Publié le 20 août 2014 dans Amérique du Nord

Par Kevin Saab.

De nombreux éditorialistes de Contrepoints ont déjà démontré en long et en large la futilité du plan gouvernemental de Guerre à la Drogue actuellement en place aux États-Unis (cf ici, ici). J’aimerais cependant prendre le temps de démontrer encore une fois au lecteur dubitatif, en faisant appel à son bon sens de contribuable, pourquoi une telle approche prohibitive n’est qu’un gigantesque bûcher d’argent public.

Pour ce faire, plongeons sans tarder dans les dossiers de la Drug Enforcement Administration (DEA), la fameuse agence fédérale créée par Nixon en 1973 pour chapeauter le programme de Guerre à la Drogue (« War on Drugs » en version originale).
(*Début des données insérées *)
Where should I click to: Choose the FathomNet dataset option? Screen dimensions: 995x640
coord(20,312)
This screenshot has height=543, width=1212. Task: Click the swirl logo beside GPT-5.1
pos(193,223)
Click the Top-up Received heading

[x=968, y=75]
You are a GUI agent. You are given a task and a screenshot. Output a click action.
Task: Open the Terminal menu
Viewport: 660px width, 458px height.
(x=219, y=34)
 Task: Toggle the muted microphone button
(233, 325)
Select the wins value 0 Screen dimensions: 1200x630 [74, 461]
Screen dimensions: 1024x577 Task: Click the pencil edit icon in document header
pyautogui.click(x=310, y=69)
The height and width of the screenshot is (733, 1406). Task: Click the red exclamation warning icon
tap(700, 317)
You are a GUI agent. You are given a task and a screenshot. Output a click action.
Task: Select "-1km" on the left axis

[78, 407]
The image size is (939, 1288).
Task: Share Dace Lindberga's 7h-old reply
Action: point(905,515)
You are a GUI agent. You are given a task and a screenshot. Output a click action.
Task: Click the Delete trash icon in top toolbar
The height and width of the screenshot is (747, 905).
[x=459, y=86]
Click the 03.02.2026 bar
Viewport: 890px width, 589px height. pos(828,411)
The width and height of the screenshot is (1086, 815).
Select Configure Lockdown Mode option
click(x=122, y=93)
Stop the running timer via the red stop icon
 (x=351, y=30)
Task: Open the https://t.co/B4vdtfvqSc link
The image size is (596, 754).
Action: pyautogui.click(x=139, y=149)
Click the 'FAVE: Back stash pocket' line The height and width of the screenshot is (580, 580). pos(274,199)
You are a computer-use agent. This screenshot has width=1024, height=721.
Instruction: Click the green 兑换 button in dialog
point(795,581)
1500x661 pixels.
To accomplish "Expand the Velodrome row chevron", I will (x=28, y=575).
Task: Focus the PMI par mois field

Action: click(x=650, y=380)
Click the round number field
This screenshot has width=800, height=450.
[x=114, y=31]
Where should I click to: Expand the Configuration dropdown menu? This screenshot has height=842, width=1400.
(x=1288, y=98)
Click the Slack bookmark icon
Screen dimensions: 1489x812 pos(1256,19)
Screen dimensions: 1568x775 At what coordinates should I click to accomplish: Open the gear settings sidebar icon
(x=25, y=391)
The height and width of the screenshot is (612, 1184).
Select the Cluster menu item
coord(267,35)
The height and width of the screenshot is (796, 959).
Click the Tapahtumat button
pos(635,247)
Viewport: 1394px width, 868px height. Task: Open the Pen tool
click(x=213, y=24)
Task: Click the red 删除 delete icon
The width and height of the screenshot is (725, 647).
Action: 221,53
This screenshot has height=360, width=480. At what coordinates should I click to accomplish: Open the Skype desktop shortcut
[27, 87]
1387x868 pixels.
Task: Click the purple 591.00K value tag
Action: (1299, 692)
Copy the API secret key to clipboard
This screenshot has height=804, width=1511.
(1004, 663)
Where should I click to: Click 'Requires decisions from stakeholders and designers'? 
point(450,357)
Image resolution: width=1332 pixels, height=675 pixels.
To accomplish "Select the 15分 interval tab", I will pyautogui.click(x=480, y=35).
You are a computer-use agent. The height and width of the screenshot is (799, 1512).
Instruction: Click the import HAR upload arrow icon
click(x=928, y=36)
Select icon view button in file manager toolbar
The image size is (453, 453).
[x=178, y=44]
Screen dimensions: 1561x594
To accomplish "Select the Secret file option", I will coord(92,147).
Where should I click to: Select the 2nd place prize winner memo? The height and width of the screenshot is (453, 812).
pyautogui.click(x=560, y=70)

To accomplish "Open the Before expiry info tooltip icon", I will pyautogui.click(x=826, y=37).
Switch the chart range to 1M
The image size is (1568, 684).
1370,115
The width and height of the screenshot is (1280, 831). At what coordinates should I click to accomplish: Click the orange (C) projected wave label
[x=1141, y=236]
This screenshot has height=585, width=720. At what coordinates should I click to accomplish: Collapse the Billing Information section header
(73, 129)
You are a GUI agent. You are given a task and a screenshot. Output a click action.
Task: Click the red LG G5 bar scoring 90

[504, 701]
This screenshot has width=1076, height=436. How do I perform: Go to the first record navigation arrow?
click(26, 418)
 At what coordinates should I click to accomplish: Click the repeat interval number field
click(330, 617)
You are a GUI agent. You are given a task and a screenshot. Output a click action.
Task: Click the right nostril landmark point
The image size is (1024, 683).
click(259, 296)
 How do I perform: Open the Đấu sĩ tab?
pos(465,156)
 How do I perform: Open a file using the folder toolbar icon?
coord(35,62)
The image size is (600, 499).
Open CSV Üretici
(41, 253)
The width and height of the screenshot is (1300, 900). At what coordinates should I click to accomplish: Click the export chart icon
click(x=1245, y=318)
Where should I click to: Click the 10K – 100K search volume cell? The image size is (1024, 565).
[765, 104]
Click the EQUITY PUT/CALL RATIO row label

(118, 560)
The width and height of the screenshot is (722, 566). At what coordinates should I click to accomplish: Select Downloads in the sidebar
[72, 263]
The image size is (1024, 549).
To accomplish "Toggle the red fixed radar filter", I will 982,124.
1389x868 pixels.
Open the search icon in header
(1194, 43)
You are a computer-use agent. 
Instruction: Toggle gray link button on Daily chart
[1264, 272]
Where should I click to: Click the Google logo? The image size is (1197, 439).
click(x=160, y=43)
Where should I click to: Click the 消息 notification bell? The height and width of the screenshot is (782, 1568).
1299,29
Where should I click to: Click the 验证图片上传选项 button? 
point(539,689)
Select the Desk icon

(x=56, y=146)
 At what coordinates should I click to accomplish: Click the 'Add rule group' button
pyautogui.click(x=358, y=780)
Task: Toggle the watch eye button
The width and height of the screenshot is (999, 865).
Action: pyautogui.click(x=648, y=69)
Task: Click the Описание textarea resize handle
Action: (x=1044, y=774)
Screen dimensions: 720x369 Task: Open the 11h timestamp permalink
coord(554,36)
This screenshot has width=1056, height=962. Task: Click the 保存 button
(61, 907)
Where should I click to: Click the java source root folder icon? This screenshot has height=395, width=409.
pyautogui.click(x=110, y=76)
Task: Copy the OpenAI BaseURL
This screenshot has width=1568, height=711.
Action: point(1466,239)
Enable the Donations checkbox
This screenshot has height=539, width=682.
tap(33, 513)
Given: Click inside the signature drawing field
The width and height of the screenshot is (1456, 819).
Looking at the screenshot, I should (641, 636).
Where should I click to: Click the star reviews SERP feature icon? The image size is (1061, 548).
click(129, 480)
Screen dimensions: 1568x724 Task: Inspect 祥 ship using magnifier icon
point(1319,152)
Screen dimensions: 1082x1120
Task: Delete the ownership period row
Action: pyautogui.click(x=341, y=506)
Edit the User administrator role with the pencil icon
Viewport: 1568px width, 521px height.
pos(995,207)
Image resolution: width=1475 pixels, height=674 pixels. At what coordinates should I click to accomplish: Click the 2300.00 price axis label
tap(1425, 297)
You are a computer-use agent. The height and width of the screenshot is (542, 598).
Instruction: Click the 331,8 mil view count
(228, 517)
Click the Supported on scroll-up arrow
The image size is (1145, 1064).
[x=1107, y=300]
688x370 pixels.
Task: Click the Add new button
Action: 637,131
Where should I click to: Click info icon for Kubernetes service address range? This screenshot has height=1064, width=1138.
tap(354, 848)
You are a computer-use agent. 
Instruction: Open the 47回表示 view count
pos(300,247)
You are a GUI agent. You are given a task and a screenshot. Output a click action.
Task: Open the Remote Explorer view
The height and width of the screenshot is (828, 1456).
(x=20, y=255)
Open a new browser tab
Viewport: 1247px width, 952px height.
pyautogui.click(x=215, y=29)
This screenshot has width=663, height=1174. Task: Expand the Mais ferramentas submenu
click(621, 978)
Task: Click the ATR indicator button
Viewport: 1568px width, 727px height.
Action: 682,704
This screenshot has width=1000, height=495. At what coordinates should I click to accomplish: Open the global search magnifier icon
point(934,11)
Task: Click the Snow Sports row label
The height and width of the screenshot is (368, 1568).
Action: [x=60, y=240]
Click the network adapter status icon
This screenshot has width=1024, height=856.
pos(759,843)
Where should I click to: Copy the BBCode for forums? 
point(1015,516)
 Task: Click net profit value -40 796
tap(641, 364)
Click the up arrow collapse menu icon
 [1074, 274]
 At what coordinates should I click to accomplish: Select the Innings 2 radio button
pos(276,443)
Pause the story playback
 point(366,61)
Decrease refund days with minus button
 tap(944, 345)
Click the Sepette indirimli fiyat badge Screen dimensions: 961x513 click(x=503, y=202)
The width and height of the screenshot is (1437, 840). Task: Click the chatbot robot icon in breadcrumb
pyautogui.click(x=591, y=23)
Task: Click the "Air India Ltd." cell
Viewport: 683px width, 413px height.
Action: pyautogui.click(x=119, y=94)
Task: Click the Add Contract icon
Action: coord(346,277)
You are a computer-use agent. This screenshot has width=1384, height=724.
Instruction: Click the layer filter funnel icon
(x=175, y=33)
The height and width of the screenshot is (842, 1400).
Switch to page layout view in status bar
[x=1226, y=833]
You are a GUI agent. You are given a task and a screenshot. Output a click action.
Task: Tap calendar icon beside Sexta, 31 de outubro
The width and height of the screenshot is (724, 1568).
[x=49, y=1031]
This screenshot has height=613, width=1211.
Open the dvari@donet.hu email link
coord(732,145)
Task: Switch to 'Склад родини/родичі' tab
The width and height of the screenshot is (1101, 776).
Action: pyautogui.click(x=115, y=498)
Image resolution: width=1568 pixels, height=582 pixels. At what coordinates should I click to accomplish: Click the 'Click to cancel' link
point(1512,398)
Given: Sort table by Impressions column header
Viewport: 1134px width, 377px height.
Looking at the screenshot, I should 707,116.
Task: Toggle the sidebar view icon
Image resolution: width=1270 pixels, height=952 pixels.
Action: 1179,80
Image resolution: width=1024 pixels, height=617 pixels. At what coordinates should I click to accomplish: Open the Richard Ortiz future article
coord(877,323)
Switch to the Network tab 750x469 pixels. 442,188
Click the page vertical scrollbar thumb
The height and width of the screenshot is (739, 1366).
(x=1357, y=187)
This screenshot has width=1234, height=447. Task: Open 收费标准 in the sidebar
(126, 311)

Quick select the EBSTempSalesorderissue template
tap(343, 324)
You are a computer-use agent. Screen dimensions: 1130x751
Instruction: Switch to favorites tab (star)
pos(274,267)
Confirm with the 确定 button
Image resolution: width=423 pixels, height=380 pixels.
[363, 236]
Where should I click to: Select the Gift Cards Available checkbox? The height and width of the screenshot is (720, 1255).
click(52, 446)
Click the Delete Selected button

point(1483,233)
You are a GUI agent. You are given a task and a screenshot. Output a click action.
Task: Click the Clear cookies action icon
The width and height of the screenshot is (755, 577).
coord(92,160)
Dotée de 2,867 milliards de dollars de budget et de 11 025 employés pour 2014, la DEA pointe allègrement à 260 000 dollars de dépenses par employé. Un chiffre difficilement justifiable au vu des résultats obtenus. Ainsi de 2005 à 2013, la DEA affirme avoir saisi des actifs et des drogues ayant causé aux trafiquants des pertes de 25,7 milliards de dollars. C’était sans oublier les lois les plus basiques de l’économie et la relation entre le prix, l’offre et la demande. Pour faire simple, à chaque fois que la DEA crée 1 $ de perte marchande au gang A en saisissant sa marchandise, le gang B se frotte les mains en voyant disparaître un concurrent sans avoir à tirer un coup de feu, une fois n’est pas coutume dans ce milieu, avant de saisir la balle au bond et de venir combler le vide. Si les coups de filet se multiplient et que l’offre vient réellement à se tendre un peu plus, on peut potentiellement assister à une augmentation des prix et à une baisse des consommateurs potentiels. Sans vouloir entrer dans un débat technique d’économiste sur l’élasticité de la demande de drogue en fonction du prix, on peut aisément comprendre qu’il est naïvement simpliste d’affirmer que causer 25,7 milliards de pertes à certains trafiquants, revient à causer 25,7 milliards de pertes à tous les trafiquants, loin de là.

flic credits Elvert Barnes (licence creative commons)

Pour atteindre ce montant de saisies entre 2005 et 2013, la DEA a dépensé sur la période près de 23,2 milliards de dollars. Bref, pour chaque $1 dépensé, la DEA a à peine stoppé $1,11 de revenu aux trafiquants. Une efficacité douteuse pour une agence gouvernementale qui broie à elle-seule près de 3 milliards de dollars par an.

Enfin, selon l’inventaire du très sérieux Cato Institute, les dépenses annuelles totales, locales et fédérales, résultant de la lutte contre la drogue totalisaient pas moins de 41,3 milliards de dollars en 2010. À l’heure où les États-Unis attendent (encore) un déficit d’environ 500 milliards cette année, il est vraiment temps de tirer une croix sur cet (autre) héritage coûteux et inutile de l’ère Nixon qu’est la « Guerre à la Drogue ».